- Instructions for the task: Resume the notes below on upgrading to a new bike, starting after the last sentence shown and matching their casual first-person voice.

==== Page text

OK, I’ve been updated to a new bike and here are some notes:

  1. The recommendations on tires have changed quite a bit. I used to ride 23mm at 110 psi, but now folks are recommending a wider 25mm at 90 psi, apparently it’s about the same footprint on the road and much more stable.
  2. Heart rate monitors. Wow these have really improved, while you can still wear a chest strap (they have essentially infinite battery life), the new Scosche Rhythem+ is just $80 and has a simple rechargeable battery that lasts 8 hours. Way more comfortable to have an arm band than something that is around your chest.
  3. Power meters. DC Rainmaker was right, the Powertap P1 pedals are expensive, but boy are they easy to setup and they just use a standard lithium AAA battery. Setup with the old Garmin 800 was  a snap.
  4. Shimano automatic shifting, well the guys in the peloton don’t need it, but with a new battery and a firmware update. You do need a Windows machine to do this, now you just hit the right paddles to go up and down the gears and the front derailleur shifts automatically for you. Nice and no more cross chaining.

========
==== Data records

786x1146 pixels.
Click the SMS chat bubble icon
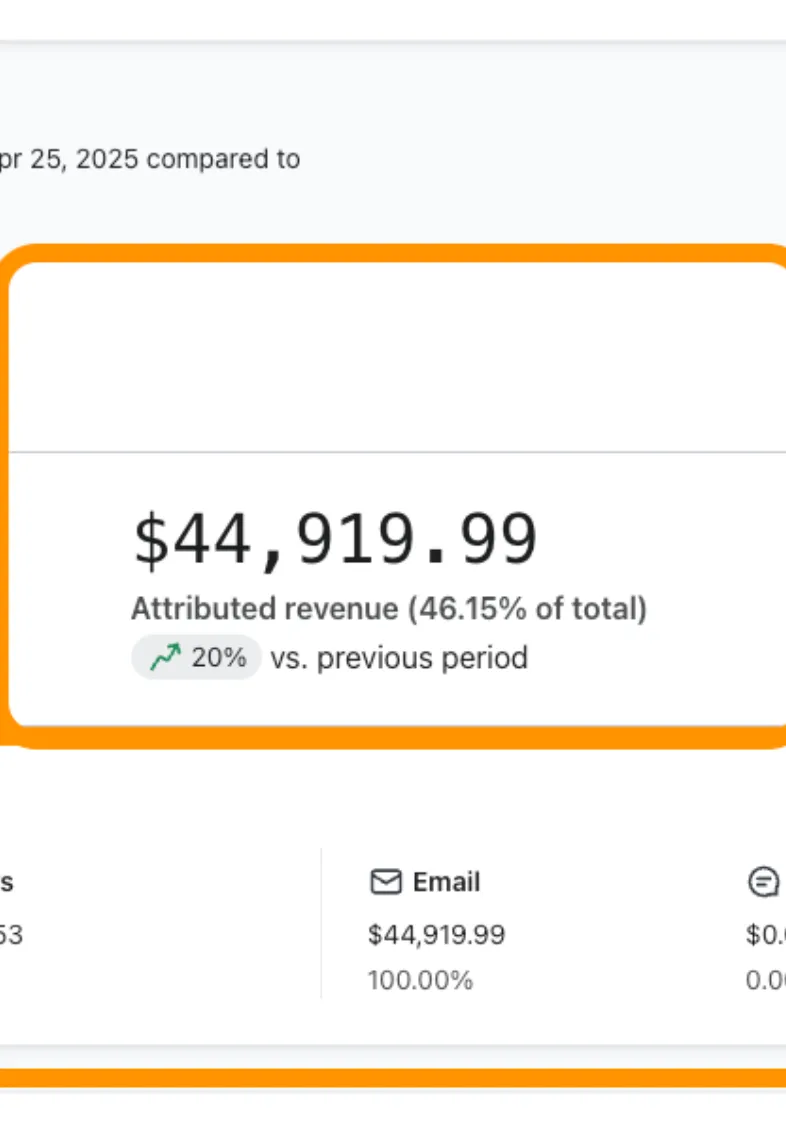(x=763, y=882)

========
==== Data records

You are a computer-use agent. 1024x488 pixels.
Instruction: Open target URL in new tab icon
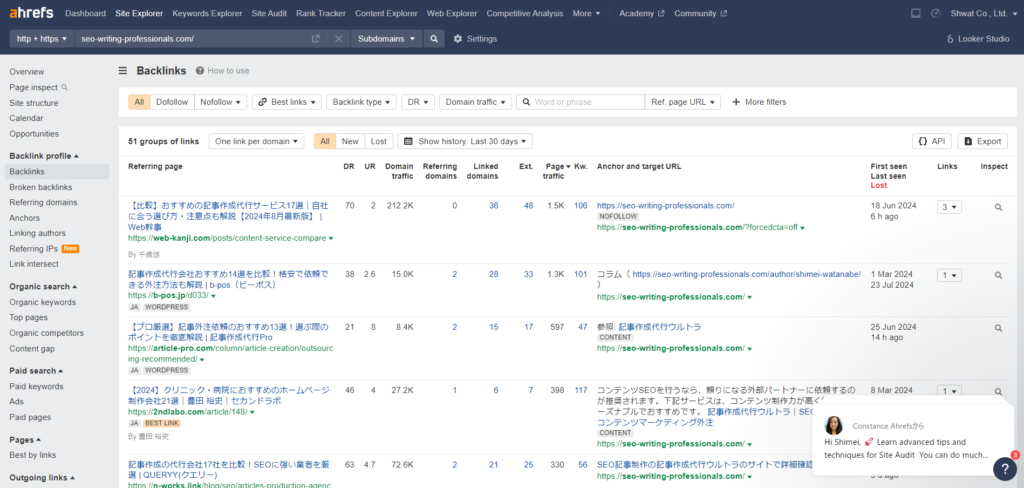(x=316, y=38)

========

- The response:
  5. Be careful how you leave your bike, if you accidentally leave the shift lever against a wall, it will drain the battery of the Di2. You are warned 🙂
  6. While most folks still use water bottles, I find the trusty dusty Camelbak Mule still more convenient and probably more aero, plus your bike looks way cooler without cages.

Things left to do:

  1. Shimano D-fly Di2 transmitter. The latest firmware let’s you install wireless transmitter that speaks ANT+ and Bluetooth, so the shifting system can tell your bike computer what gear you are in. It’s a little complicated to get the parts, but Shimano has a good list. The EW-WU101 is the variant that connects at the rear derailleur, you take it from basically hook it inline. This works because the two connectors are on the same side. The EW-WU111 is for internal mounting inside the frame so the connectors are opposite each other. You also need a newer battery the DN101 because it has the firmware to manage this and it needs more memory.
  2. New maps for the Garmin 800, turns out you don’t have to pay for maps, you can use Open Street Maps. It’s a little clumsy, but DC Rainmaker describes it pretty well, someone is running a server which scrapes and reformats Open Street Maps, go to Garmin.openstreetmap.nl and select bicycle map, then choose the segments you want. You will get an email later with the location of a huge file. You then copy the DMG into your SD card in the Garmin directory and you should have it on your Garmin 800 at least.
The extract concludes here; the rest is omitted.